Boris once again marveled at this woman’s grasp of the tangled threads of economics and geopolitics. It was one of the reasons he fell in love with her, though her prowess in bed was indescribable. She was right, all the way down the line. Privately, he thought the president’s goal was one that would certainly bankrupt Russia. The satellites had to be let go; they had been dragging Moscow into insolvency. The USSR had been too vast, too unwieldy, and now with Chechen and other Muslim ethnics feeling they were owed the world, this was not the time to try to corral them back into the pen. Those horses had left forever.
“But you see how wrong you are, Lana. The president has already announced a pact with Ukraine to keep the natural gas spigot open through the long, cold winter that will be upon us in months.”

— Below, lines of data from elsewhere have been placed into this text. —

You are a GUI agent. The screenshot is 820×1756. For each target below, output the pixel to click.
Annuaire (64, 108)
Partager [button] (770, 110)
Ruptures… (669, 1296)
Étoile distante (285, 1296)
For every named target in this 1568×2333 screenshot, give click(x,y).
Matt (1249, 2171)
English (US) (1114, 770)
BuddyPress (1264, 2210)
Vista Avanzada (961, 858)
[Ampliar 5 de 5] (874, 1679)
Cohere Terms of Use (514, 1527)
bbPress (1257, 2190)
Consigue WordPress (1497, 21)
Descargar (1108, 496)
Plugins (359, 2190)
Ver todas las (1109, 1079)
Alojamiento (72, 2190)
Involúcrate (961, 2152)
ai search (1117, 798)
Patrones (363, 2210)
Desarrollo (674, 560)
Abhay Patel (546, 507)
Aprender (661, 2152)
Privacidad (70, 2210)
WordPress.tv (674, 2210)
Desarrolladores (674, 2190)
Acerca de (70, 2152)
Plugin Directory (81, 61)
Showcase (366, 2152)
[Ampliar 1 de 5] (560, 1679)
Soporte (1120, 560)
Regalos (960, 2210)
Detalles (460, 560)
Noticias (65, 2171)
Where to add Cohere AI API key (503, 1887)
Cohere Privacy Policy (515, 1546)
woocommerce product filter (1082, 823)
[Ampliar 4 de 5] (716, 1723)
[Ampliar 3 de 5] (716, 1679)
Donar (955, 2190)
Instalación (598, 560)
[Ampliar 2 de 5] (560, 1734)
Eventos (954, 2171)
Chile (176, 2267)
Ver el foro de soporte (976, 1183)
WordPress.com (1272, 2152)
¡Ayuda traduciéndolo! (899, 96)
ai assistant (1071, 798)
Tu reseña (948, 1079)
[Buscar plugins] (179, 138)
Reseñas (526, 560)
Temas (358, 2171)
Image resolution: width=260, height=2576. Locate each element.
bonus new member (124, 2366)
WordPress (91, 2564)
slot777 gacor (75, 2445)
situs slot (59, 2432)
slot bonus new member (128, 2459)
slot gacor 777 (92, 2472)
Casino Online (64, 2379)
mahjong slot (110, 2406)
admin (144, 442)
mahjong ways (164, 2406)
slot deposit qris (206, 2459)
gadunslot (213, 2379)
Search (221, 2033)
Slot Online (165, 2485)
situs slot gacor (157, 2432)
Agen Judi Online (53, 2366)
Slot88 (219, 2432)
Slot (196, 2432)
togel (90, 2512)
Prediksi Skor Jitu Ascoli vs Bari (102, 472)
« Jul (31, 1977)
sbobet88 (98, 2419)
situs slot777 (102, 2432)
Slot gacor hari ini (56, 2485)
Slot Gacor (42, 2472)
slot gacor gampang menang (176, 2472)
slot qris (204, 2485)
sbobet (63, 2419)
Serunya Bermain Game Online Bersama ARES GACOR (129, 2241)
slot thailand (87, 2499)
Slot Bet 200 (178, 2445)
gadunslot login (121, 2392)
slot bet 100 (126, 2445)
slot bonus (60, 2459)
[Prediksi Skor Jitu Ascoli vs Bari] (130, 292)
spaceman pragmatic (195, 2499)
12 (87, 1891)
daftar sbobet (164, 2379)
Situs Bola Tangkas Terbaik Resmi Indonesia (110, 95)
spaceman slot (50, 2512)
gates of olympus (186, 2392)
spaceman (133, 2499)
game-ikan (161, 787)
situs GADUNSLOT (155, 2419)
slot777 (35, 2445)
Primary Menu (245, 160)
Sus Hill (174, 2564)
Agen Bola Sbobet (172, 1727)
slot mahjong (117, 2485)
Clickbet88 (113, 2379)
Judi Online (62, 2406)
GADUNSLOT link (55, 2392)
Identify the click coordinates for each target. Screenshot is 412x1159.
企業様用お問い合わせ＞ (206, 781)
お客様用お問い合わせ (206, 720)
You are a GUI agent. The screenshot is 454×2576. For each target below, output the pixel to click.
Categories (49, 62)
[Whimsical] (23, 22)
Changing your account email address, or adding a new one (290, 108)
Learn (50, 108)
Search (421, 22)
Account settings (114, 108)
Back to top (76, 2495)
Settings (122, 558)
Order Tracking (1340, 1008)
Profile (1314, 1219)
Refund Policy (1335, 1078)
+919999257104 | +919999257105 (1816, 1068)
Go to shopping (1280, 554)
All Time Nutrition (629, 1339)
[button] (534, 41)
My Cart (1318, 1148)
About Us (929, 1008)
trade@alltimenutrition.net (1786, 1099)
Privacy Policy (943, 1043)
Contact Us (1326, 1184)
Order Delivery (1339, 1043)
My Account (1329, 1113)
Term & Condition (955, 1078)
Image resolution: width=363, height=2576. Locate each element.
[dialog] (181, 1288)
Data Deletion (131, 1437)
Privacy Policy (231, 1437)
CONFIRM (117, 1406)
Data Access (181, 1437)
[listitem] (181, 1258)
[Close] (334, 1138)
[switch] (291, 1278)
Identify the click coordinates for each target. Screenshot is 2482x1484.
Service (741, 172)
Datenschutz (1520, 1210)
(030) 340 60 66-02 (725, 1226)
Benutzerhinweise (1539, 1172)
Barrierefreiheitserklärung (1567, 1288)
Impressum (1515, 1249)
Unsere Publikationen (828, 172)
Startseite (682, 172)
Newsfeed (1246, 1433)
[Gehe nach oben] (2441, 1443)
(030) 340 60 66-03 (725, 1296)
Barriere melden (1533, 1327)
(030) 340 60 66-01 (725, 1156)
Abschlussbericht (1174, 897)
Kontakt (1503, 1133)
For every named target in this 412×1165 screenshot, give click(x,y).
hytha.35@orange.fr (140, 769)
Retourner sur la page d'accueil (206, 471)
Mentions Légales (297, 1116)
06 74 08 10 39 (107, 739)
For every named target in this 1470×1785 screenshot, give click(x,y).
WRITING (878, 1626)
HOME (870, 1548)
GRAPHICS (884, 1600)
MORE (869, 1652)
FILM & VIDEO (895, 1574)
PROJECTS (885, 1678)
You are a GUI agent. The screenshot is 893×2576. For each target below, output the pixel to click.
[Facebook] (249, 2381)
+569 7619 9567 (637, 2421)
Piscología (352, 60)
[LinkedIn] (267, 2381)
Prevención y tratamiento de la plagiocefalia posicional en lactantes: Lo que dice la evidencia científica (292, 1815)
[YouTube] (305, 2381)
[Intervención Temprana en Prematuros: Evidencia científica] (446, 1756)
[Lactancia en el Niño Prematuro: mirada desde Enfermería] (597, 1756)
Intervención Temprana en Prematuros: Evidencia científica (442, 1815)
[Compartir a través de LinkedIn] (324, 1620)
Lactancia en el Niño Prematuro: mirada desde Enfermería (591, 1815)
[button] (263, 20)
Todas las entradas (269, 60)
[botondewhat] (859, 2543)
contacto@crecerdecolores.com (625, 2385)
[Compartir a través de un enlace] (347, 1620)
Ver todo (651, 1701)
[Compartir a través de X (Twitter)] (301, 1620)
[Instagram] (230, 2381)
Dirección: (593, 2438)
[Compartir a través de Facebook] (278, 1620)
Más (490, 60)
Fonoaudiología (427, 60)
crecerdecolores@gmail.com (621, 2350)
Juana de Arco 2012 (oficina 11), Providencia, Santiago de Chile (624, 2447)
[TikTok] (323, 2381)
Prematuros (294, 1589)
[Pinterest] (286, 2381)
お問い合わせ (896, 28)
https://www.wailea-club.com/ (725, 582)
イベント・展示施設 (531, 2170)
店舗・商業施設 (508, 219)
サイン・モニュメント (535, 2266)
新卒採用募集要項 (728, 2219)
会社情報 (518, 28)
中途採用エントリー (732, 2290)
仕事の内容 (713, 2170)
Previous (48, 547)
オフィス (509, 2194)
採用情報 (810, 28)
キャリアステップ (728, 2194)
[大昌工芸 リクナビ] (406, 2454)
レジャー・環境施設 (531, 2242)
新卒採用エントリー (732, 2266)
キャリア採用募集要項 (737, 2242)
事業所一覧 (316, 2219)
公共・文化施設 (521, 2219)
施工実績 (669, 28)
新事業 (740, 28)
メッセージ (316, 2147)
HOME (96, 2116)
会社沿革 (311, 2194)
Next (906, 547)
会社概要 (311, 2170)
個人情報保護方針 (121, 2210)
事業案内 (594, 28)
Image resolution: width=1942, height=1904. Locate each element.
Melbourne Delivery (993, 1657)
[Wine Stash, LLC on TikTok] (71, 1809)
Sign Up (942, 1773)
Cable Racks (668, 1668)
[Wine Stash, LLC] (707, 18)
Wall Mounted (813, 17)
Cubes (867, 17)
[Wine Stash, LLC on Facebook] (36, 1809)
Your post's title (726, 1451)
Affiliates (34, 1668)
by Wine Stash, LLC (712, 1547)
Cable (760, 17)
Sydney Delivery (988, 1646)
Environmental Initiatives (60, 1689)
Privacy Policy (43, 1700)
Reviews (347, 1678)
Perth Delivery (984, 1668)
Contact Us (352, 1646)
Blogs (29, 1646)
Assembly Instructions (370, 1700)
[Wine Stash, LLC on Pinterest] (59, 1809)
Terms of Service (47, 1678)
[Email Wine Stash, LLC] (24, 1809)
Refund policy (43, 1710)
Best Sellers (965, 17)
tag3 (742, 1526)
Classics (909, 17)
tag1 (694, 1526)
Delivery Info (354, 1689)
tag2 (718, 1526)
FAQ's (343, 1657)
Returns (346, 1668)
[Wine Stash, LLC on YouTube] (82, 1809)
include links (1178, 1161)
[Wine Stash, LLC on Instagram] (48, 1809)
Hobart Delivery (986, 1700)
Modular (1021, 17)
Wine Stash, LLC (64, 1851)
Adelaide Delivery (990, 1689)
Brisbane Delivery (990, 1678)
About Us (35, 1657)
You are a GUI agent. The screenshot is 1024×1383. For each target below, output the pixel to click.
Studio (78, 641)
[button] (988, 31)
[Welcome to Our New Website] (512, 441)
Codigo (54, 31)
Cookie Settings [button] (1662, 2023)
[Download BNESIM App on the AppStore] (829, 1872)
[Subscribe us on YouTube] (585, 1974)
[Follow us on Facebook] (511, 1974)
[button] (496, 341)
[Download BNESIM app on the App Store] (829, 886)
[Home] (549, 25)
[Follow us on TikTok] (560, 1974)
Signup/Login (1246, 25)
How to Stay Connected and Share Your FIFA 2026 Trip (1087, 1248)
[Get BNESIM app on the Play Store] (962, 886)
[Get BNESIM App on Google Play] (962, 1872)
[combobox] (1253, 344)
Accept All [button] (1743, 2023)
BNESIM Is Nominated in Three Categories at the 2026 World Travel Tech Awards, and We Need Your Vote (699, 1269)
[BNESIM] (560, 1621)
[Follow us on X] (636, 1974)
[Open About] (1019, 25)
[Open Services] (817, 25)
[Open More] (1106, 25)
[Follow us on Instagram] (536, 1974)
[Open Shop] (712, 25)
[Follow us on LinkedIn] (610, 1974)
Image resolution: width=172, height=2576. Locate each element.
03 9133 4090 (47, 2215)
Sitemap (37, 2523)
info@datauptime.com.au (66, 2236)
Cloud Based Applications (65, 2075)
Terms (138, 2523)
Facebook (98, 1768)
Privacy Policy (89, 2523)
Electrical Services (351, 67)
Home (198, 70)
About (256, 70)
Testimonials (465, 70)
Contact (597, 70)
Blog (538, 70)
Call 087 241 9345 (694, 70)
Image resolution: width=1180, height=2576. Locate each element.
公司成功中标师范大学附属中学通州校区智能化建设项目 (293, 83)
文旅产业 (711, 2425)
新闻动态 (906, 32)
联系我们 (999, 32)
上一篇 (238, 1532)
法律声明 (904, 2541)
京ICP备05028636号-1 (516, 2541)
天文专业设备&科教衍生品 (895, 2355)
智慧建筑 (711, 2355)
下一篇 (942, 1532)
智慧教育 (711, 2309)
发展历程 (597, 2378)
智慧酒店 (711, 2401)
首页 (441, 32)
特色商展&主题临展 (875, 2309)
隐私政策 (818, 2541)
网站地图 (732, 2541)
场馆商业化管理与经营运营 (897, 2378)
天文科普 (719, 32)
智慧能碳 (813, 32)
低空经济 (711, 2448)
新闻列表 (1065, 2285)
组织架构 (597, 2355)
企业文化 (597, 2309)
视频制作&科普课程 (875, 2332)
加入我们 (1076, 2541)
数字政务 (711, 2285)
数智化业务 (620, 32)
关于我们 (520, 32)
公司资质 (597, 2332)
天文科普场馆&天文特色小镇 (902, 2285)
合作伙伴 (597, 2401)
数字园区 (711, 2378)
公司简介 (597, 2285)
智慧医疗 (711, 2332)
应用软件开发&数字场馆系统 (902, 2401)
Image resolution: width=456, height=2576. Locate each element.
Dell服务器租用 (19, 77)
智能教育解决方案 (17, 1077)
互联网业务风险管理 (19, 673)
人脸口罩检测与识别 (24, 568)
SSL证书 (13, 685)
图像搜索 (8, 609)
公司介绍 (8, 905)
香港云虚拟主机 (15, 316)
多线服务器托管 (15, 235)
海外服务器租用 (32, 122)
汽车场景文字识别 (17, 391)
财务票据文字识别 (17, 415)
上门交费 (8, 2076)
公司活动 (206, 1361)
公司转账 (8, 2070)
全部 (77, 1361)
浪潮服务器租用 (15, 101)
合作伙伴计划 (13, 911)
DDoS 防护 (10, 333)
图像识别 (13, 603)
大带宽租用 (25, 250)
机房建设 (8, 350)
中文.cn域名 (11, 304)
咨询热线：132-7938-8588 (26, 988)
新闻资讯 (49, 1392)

She shook her head. “You think I don’t know what the sovereign is planning, Boris, but I do. Russians don’t want war; they don’t want him. Already the Western sanctions are strangling us—and it’s the men and women in the streets who are suffering.
“That so-called pact with Ukraine will fall apart before it is even signed. The Sovereign will blame NATO for tampering with Ukraine. The temperature has already plummeted. As the winter arrives, he will turn off the natural gas spigot, not only to Ukraine but to all of Western Europe, triggering a recession that will race around the world.”
Boris barked a mirthless laugh, his expression darkening. “What an imagination you have, my pet. The president won’t risk starting World War Three. He may be crazy, but he’s not insane.”
She laughed. “Of course you’re right. I got carried away. Oh, come on, darling, don’t pout. It makes you look like a willful child.” Even at low w
attage her smile was irresistible. “Besides, you’d never have fallen for someone who wasn’t this spirited.” Her smile widened as she beckoned him with her crooked forefinger, its tip lacquered bloodred. “Come here, my bear. You look so handsome in your dress grays.”
Boris shook his head. He still appeared put out by their friendly argument, even though verbal sparring was a staple of their relationship. “No fucking until after the ceremony.”
“Who said anything about fucking?” Svetlana said with a seductive smirk.
“Later.” Staring into her eyes, he straightened his jacket by pulling down on the hem with both hands. “As much as we both want, but later.”
“Boris, you’re so bourgeois.”
“No, my love, merely practical.” He came and bent over, kissed her lightly on the lips. “Now it’s time for you to bathe or apply makeup or do whatever it is you females do to get ready.”
“Idiot!” But her smile was warm as she kissed him back, more passionately, her soft lips opening as her hand went behind his head. “Now go,” she said, releasing him, in her mock-command voice. “Mingle with our guests.” And as he crossed the room, “And be nice!”
“I’m always nice,” Boris said.
Her throaty laughter followed him out the door.
—
The moment the door closed, Svetlana wrapped herself in a royal-looking floor-length silk robe. Veniamin Belov entered from a narrow door that connected to the next room. He was a small man with pale skin, thick black hair, and round-lensed glasses behind which were dark, restless eyes that seemed to constantly be looking for a safe exit. He held a small device in front of him, waving it back and forth, searching for electronic bugs.
When he was satisfied there were none, he came toward Svetlana. “So,” he said, “has he declared himself one way or another?”
Svetlana’s mouth twitched. “Veniamin Nazarovich, you mean you didn’t have a stethoscope pressed to the door?”
Belov’s tense lips twitched in reply. “This isn’t a game, Lana. How many times must I tell you?”